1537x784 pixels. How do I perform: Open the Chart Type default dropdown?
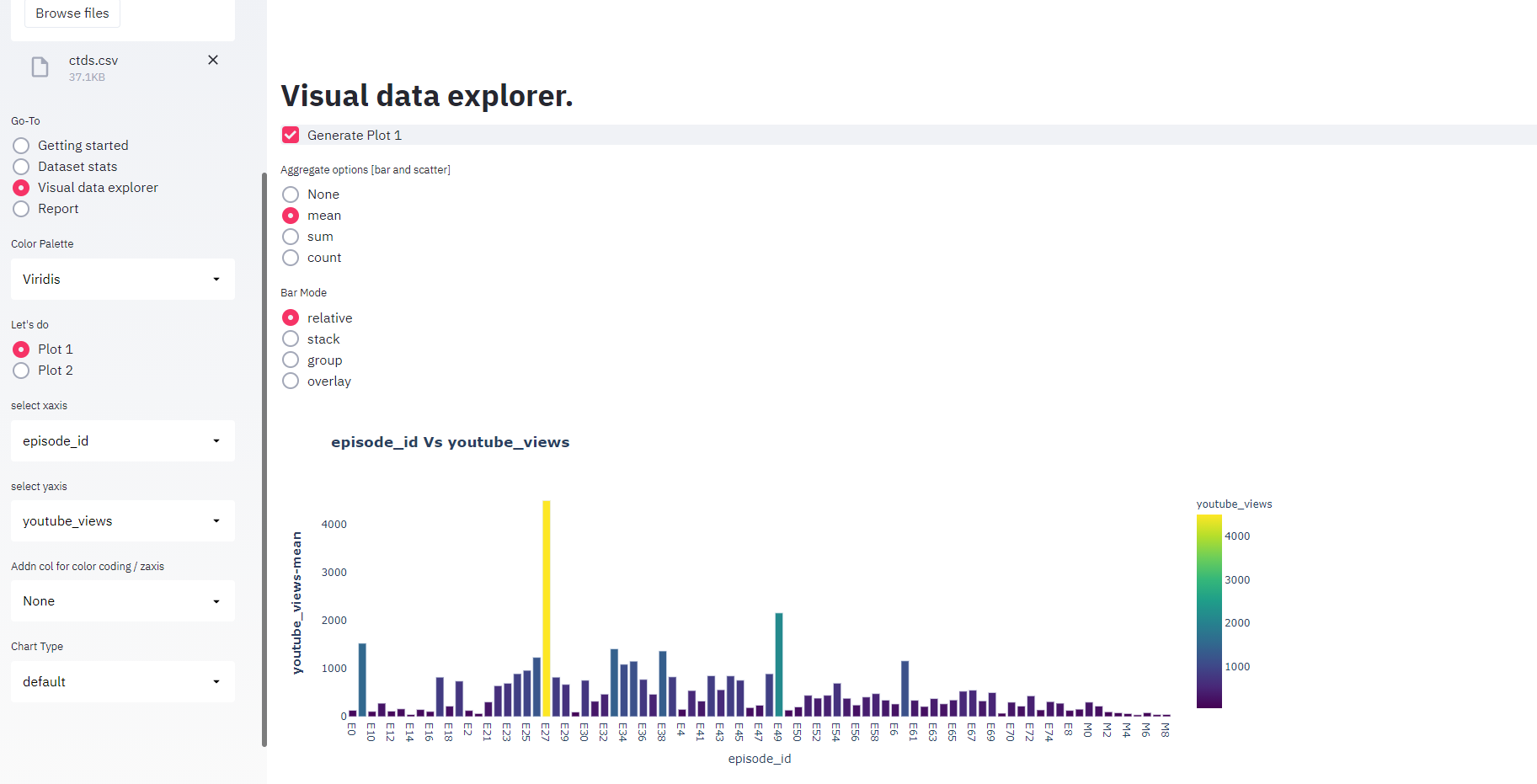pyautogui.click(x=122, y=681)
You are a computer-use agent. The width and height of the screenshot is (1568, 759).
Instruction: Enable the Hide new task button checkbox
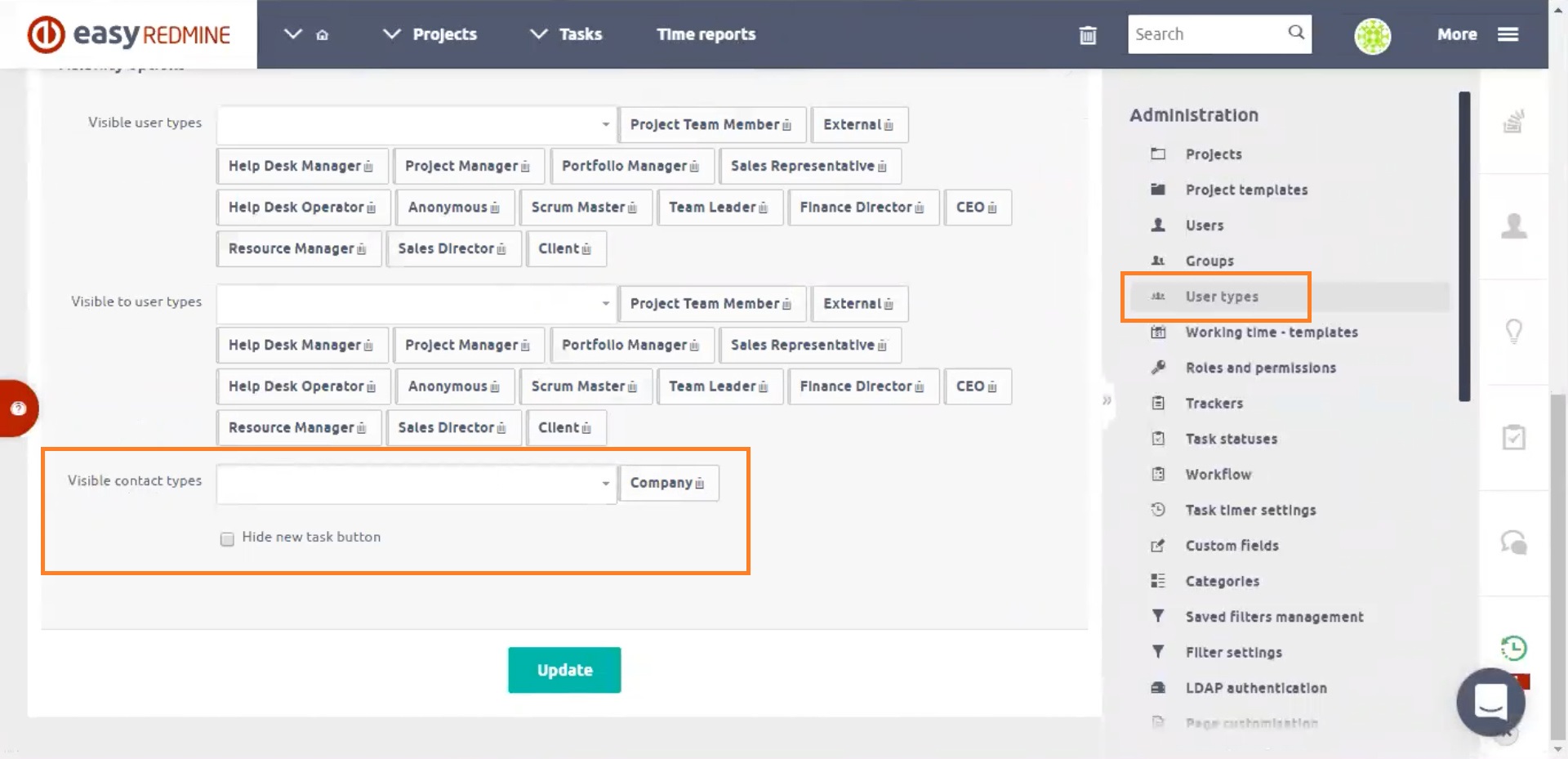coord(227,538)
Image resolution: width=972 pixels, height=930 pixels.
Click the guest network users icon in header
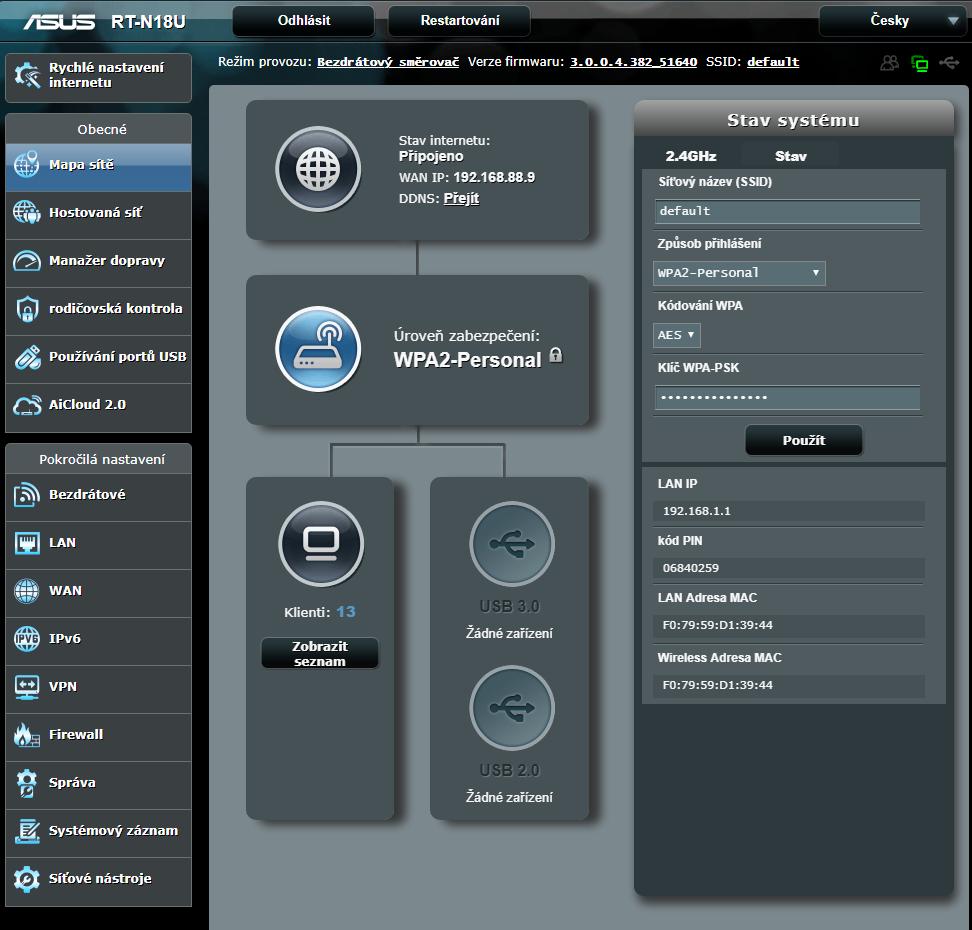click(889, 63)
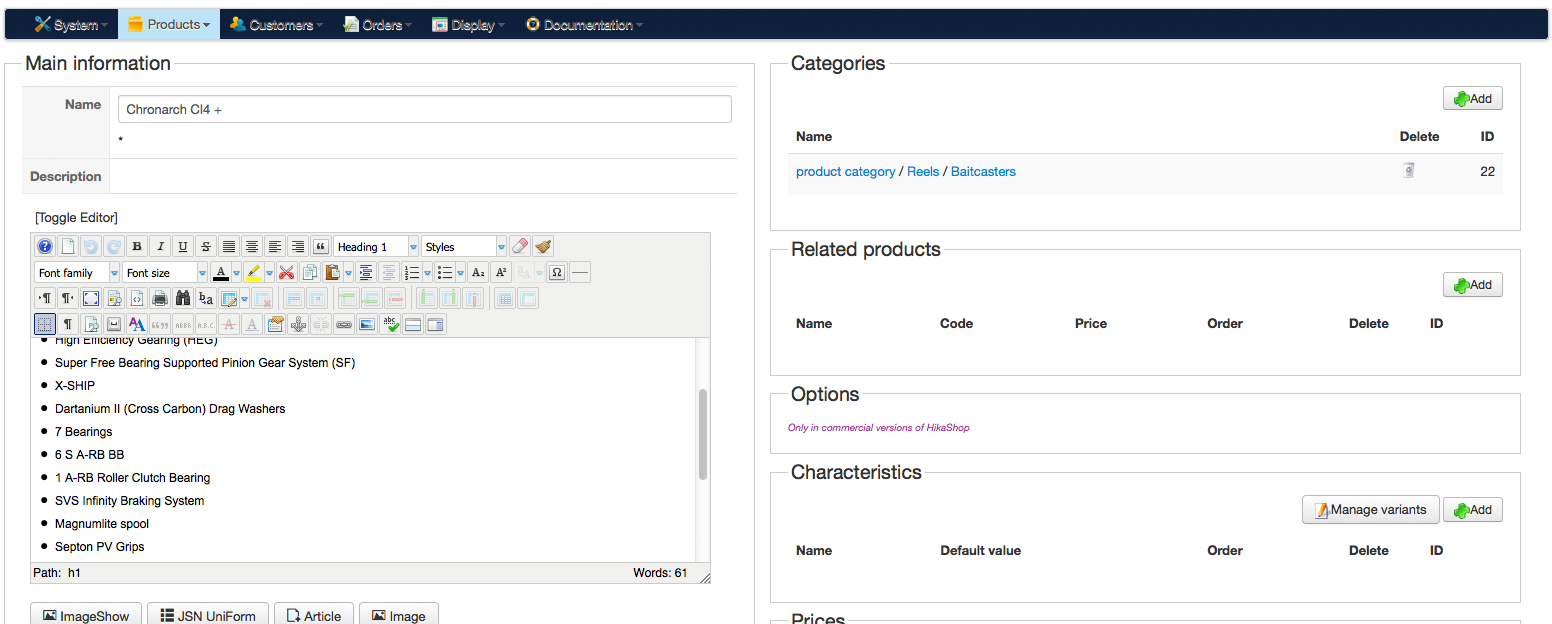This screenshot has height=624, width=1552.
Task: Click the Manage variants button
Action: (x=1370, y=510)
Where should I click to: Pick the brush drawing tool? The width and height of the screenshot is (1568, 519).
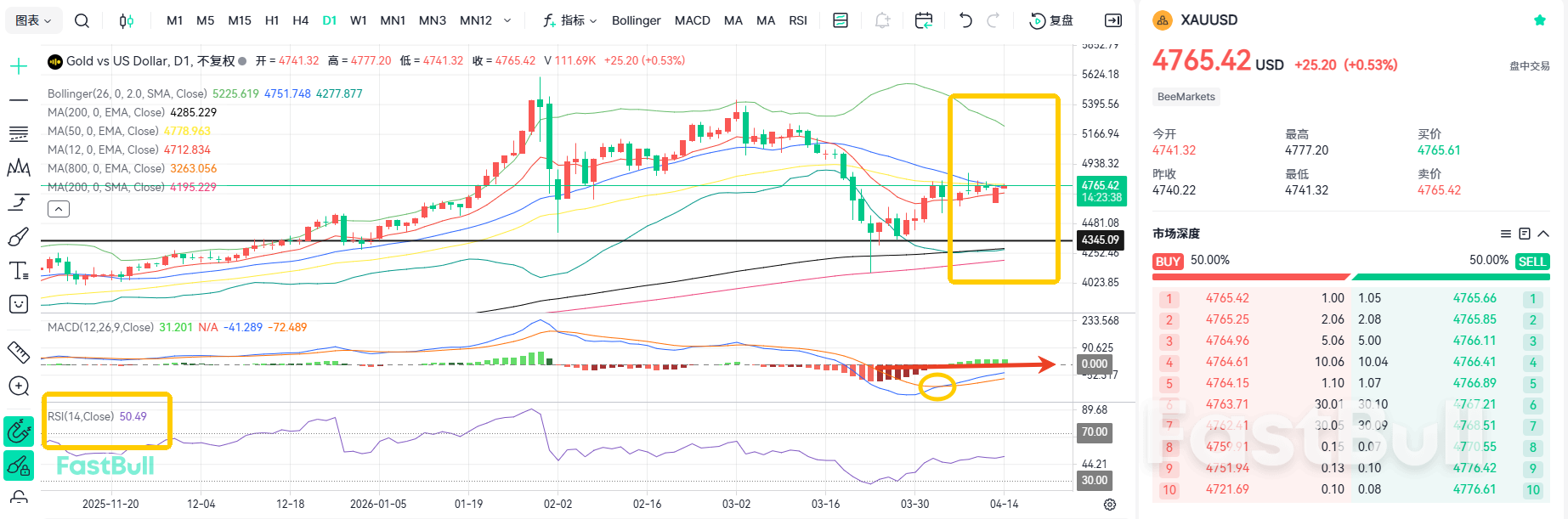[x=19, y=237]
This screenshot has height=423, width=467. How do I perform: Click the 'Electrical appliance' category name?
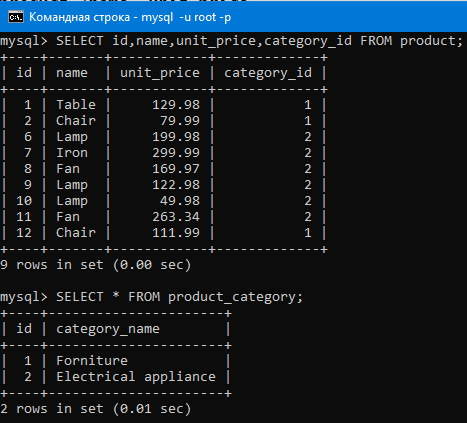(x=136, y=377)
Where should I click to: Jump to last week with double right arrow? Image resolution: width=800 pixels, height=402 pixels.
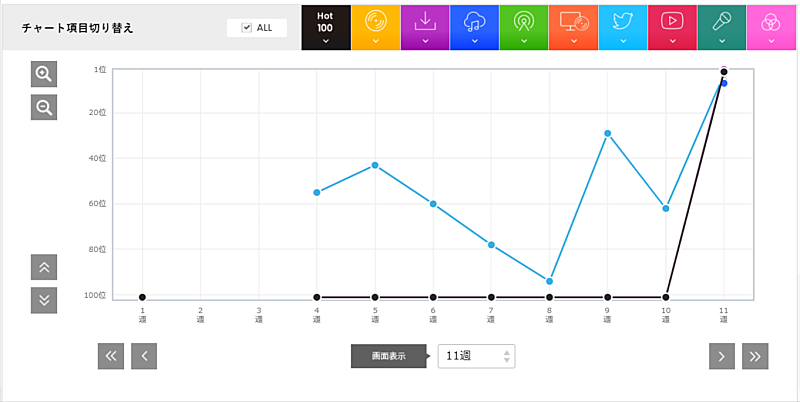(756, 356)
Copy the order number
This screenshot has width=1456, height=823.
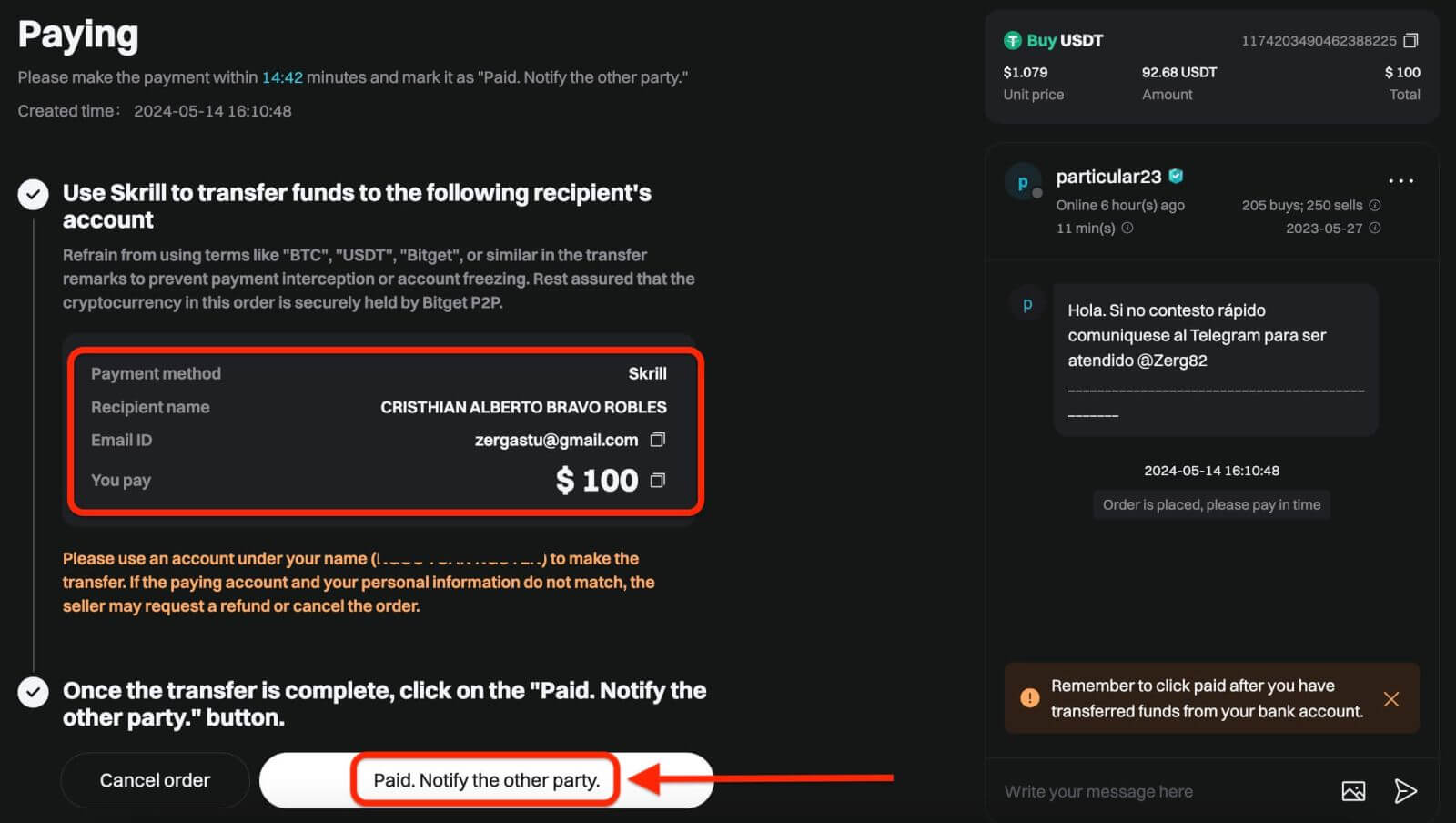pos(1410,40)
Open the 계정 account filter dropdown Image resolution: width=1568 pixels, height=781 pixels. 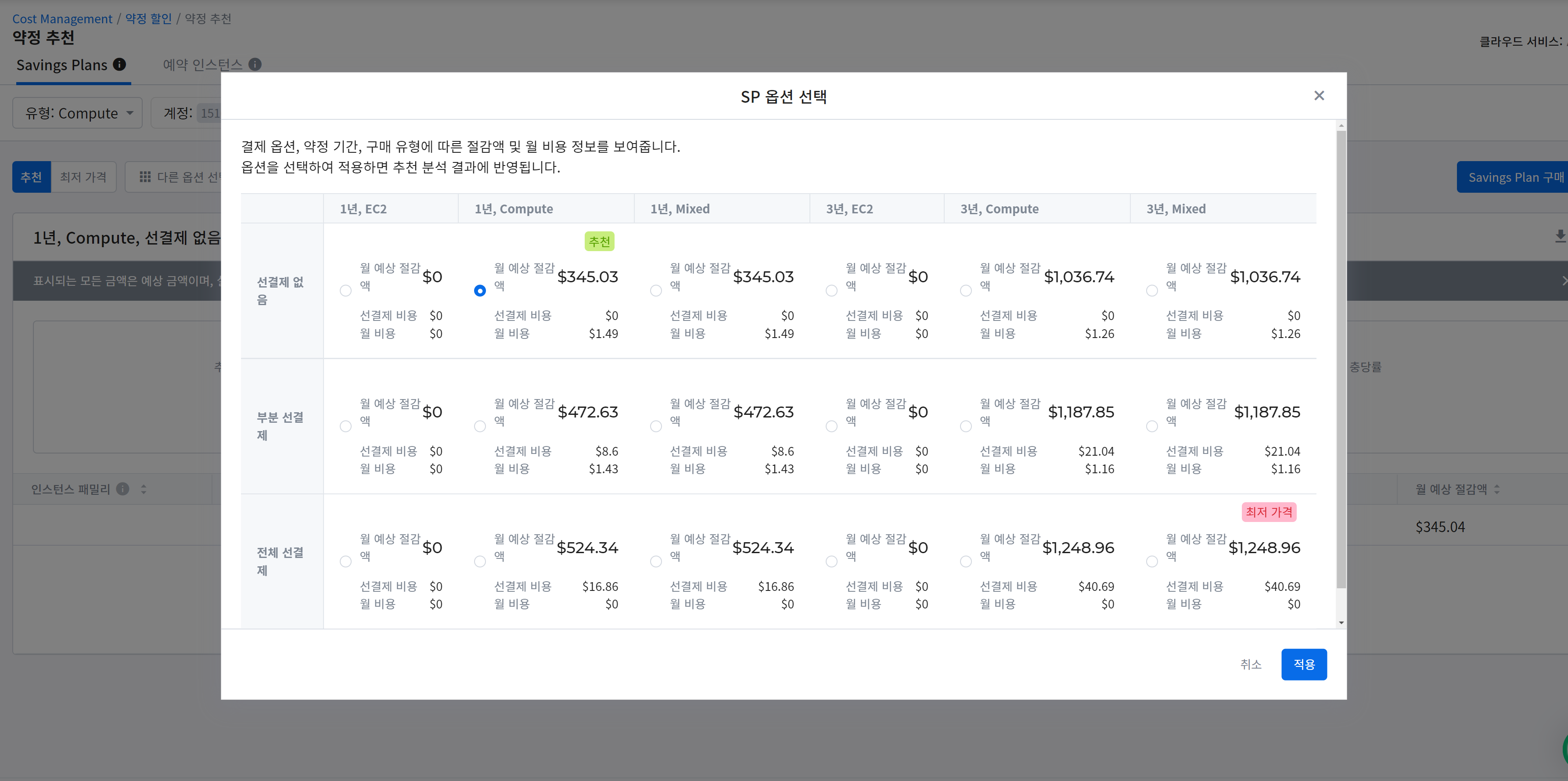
--------
WHAT THE TASK REQUIRES – Please repeat the listing precisely, excluding the pictures it contains.

ANSWER SPACE –
1537x784 pixels. How do I perform: Open the Chart Type default dropdown?
pyautogui.click(x=122, y=681)
You are a computer-use agent. The width and height of the screenshot is (1568, 759).
Instruction: Enable the Hide new task button checkbox
coord(227,538)
Image resolution: width=972 pixels, height=930 pixels.
Click the guest network users icon in header
click(889, 63)
This screenshot has height=624, width=1552.
Task: Click the Manage variants button
Action: (x=1370, y=510)
Where should I click to: Pick the brush drawing tool? The width and height of the screenshot is (1568, 519).
[x=19, y=237]
This screenshot has height=423, width=467. How do I perform: Click the 'Electrical appliance' category name?
(x=136, y=377)
Where should I click to: Jump to last week with double right arrow? Image resolution: width=800 pixels, height=402 pixels.
(756, 356)
Copy the order number
This screenshot has width=1456, height=823.
pos(1410,40)
Open the 계정 account filter dropdown Image resolution: width=1568 pixels, height=781 pixels. 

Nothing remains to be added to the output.